China obediently does all this, not at all disconcerted by being accosted by a ghost, for her late father was a great believer in ghosts and her sister has experience with a ghost from the previous book in the series. It's kind of a family tradition. However, Alexander steadfastly refuses to believe in ghosts, no matter what China says. Here's where the obtuseness of the hero comes into play. You'd think that in the hundreds of years since Quintus's time that Alexander would have noticed that every firstborn male in the family has died on September 5 or gone mad. Well, he's noticed the gone mad part, for his father did so. But what about the rest? Wouldn't the explanation of an ancient curse, no matter how hard to believe at first, be kind of a relief?

He eventually unbends enough to believe that China believes it, so that's something. And he has no objection to spending all his time in her company, though as the dreaded date approaches and several attempts on his life are made, China is also placed in danger. The danger comes from both human and inhuman sources, including a giant who rampages through the garden and beats Alexander with the flat of his sword before running off. Huh?
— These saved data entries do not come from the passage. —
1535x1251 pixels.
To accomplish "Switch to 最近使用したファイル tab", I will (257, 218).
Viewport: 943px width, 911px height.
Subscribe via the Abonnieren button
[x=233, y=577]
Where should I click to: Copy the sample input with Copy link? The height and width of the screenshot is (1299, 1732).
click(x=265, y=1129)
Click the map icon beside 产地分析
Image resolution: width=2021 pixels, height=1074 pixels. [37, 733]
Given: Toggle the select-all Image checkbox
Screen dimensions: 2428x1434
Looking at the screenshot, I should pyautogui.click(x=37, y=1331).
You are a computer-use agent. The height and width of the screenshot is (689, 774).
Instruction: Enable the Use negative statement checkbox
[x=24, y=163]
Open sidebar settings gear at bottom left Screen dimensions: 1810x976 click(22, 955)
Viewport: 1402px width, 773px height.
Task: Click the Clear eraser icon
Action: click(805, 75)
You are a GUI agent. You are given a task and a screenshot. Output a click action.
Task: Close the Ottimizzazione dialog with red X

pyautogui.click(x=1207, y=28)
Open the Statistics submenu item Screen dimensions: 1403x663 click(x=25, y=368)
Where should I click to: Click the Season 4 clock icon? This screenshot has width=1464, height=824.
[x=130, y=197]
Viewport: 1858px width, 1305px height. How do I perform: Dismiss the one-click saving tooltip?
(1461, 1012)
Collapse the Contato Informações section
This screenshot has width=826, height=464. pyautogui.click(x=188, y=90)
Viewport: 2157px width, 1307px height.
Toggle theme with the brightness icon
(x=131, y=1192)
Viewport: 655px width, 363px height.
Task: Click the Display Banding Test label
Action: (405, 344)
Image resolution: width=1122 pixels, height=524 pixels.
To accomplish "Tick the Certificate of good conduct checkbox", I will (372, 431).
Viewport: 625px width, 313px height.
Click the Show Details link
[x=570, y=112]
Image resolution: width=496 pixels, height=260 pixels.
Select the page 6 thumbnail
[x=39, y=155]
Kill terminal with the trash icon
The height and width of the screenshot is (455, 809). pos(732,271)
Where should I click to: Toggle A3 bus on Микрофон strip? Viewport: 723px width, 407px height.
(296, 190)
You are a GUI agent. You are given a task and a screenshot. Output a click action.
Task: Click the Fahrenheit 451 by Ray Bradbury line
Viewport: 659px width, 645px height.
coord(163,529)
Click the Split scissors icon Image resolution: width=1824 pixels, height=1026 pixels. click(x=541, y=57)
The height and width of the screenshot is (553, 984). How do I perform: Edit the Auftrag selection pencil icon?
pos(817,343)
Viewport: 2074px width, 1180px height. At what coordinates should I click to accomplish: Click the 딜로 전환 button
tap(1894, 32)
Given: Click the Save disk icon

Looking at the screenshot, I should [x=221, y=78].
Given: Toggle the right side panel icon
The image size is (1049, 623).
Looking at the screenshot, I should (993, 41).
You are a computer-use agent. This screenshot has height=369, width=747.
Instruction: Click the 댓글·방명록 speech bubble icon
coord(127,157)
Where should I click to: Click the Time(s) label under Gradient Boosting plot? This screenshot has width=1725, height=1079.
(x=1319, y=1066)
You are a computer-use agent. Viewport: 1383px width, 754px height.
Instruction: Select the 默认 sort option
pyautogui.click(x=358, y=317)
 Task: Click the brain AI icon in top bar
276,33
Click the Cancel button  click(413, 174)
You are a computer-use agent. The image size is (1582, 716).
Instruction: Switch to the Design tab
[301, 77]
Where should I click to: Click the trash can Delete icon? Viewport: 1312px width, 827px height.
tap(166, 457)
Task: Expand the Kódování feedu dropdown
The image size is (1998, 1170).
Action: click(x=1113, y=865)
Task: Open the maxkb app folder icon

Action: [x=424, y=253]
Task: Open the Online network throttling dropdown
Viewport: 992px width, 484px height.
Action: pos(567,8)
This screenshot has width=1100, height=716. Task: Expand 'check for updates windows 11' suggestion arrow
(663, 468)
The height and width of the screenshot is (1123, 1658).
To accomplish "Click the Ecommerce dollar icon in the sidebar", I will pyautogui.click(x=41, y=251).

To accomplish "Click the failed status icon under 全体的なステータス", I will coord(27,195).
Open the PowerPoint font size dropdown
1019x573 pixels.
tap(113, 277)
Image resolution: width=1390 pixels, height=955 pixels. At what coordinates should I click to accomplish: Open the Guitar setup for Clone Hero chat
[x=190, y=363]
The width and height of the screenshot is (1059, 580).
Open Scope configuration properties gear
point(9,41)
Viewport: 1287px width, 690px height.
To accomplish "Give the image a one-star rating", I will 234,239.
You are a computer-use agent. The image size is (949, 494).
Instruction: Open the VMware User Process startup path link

When Alexander isn't being obtuse, he can be quite appealing. He's got a touch of PTSD from Waterloo and abhors being called a hero. He's also quite smitten with China, and she with him. Their relationship was, for the most part, sweet, and their falling in love gradual enough to be believable. But, in the end, there were just too many odd and aggravating things going on for me to truly enjoy Kindred Spirits.